Methods Inf Med 2018; 57(01/02): 63-73
DOI: 10.3414/ME17-01-0039
Original Articles
Schattauer GmbH

Identifying Associations between Somatic Mutations and Clinicopathologic Findings in Lung Cancer Pathology Reports

Nishant Kumar
1   Biomedical Data Science Department, Dartmouth College, Hanover, NH, USA
,
Laura J. Tafe
2   Pathology and Laboratory Medicine Department, Dartmouth-Hitchcock Medical Center, Lebanon, NH, USA
,
John H. Higgins
1   Biomedical Data Science Department, Dartmouth College, Hanover, NH, USA
,
Jason D. Peterson
2   Pathology and Laboratory Medicine Department, Dartmouth-Hitchcock Medical Center, Lebanon, NH, USA
,
Francise Blumental de Abreu
2   Pathology and Laboratory Medicine Department, Dartmouth-Hitchcock Medical Center, Lebanon, NH, USA
,
Sophie J. Deharvengt
2   Pathology and Laboratory Medicine Department, Dartmouth-Hitchcock Medical Center, Lebanon, NH, USA
,
Gregory J. Tsongalis
2   Pathology and Laboratory Medicine Department, Dartmouth-Hitchcock Medical Center, Lebanon, NH, USA
,
Christopher I. Amos
1   Biomedical Data Science Department, Dartmouth College, Hanover, NH, USA
,
Saeed Hassanpour
3   Biomedical Data Science, Epidemiology, and Computer Science Departments, Dartmouth College, Hanover, NH, USA
› Institutsangaben
Funding This research was supported in part by a National Institutes of Health grant, P20GM103534.
Weitere Informationen

Publikationsverlauf

received: 20. April 2017

accepted: 27. Oktober 2017

Publikationsdatum:
05. April 2018 (online)

Summary

Objective: We aim to build an informatics methodology capable of identifying statistically significant associations between the clinical findings of non-small cell lung cancer (NSCLC) recorded in patient pathology reports and the various clinically actionable genetic mutations identified from next-generation sequencing (NGS) of patient tumor samples.

Methods: We built an information extraction and analysis pipeline to identify the associations between clinical findings in the pathology reports of patients and corresponding genetic mutations. Our pipeline leverages natural language processing (NLP) techniques, large biomedical terminologies, semantic similarity measures, and clustering methods to extract clinical concepts in freetext from patient pathology reports and group them as salient findings.

Results: In this study, we developed and applied our methodology to lobectomy surgical pathology reports of 142 NSCLC patients who underwent NGS testing and who had mutations in 4 oncogenes with clinical ramifications for NSCLC treatment (EGFR, KRAS, BRAF, and PIK3CA). Our approach identified 732 distinct positive clinical concepts in these reports and highlighted multiple findings with strong associations (P-value ≤ 0.05) to mutations in specific genes. Our assessment showed that these associations are consistent with the published literature.

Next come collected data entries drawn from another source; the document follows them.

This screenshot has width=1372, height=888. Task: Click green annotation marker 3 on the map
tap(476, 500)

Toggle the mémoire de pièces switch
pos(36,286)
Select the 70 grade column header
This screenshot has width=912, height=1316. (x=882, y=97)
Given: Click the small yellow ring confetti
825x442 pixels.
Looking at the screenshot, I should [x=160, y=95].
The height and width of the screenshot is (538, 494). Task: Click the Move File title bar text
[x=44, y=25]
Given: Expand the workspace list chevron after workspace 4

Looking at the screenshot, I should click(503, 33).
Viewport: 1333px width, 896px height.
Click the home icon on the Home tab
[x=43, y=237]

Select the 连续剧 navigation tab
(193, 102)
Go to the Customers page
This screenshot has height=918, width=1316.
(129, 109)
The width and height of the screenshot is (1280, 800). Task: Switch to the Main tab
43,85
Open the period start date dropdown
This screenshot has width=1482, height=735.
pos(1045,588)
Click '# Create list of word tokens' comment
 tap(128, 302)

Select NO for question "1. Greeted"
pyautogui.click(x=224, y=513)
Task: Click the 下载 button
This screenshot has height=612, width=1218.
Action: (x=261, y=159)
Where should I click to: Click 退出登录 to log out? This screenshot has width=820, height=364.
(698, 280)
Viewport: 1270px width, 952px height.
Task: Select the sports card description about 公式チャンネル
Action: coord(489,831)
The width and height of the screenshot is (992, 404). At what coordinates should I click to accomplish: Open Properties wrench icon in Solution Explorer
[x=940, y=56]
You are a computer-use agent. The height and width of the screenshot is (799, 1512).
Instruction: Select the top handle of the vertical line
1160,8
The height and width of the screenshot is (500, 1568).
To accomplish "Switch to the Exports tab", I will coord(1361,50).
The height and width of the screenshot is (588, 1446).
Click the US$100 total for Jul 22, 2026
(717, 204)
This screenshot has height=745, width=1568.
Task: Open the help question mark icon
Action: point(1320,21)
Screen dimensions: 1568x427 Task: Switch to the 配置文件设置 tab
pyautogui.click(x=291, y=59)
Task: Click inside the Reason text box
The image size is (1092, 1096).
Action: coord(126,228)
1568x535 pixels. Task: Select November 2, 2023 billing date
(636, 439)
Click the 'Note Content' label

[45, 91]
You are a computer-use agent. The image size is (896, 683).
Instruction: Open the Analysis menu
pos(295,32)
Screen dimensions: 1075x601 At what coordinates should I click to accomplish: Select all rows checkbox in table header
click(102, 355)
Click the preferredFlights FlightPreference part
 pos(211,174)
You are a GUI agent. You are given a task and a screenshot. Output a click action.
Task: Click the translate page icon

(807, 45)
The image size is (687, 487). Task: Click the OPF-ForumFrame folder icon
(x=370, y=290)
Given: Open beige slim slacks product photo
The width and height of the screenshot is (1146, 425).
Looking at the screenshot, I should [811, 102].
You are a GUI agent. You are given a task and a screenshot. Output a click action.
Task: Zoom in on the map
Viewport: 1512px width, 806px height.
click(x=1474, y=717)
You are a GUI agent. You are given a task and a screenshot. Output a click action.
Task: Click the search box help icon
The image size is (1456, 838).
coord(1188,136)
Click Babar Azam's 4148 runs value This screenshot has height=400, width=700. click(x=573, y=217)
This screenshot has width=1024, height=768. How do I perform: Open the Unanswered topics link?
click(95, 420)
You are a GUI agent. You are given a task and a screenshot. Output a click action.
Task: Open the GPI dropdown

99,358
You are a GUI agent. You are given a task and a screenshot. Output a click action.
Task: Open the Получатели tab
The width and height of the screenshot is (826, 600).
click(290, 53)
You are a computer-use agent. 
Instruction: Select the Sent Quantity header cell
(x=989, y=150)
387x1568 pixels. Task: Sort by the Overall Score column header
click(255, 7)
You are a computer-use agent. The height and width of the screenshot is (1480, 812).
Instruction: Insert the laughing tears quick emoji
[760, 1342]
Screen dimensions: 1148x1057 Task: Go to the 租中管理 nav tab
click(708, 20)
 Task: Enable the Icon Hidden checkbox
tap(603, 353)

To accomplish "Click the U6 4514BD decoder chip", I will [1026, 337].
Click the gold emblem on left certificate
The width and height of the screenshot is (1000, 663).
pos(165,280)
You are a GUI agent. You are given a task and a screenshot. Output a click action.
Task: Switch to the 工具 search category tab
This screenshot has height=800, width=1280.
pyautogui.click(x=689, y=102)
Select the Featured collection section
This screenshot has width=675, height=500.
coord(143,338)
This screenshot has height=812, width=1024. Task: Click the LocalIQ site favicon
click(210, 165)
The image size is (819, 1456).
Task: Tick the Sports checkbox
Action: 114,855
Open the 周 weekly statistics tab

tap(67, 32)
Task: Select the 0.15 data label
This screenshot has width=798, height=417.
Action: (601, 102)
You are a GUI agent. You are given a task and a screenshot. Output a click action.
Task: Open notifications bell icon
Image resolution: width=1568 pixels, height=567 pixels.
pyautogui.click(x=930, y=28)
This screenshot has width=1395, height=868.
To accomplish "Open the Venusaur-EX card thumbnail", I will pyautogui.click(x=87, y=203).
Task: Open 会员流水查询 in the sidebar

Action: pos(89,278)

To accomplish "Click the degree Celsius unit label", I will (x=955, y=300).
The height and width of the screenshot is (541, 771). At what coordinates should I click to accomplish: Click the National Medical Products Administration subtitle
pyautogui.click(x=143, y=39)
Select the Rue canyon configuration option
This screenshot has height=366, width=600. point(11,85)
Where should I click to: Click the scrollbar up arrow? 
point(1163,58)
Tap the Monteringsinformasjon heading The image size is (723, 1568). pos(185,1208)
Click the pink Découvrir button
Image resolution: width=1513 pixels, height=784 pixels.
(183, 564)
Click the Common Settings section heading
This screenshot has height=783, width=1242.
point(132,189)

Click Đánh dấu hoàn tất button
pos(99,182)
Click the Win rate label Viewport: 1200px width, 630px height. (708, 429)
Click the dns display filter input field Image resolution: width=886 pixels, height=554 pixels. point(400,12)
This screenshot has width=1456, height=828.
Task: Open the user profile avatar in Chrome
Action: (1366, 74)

Conclusions: This study provides an automatic pipeline to find statistically significant associations between clinical findings in unstructured text of patient pathology reports and genetic mutations. This approach is generalizable to other types of pathology and clinical reports in various disorders and can provide the first steps toward understanding the role of genetic mutations in the development and treatment of different types of cancer.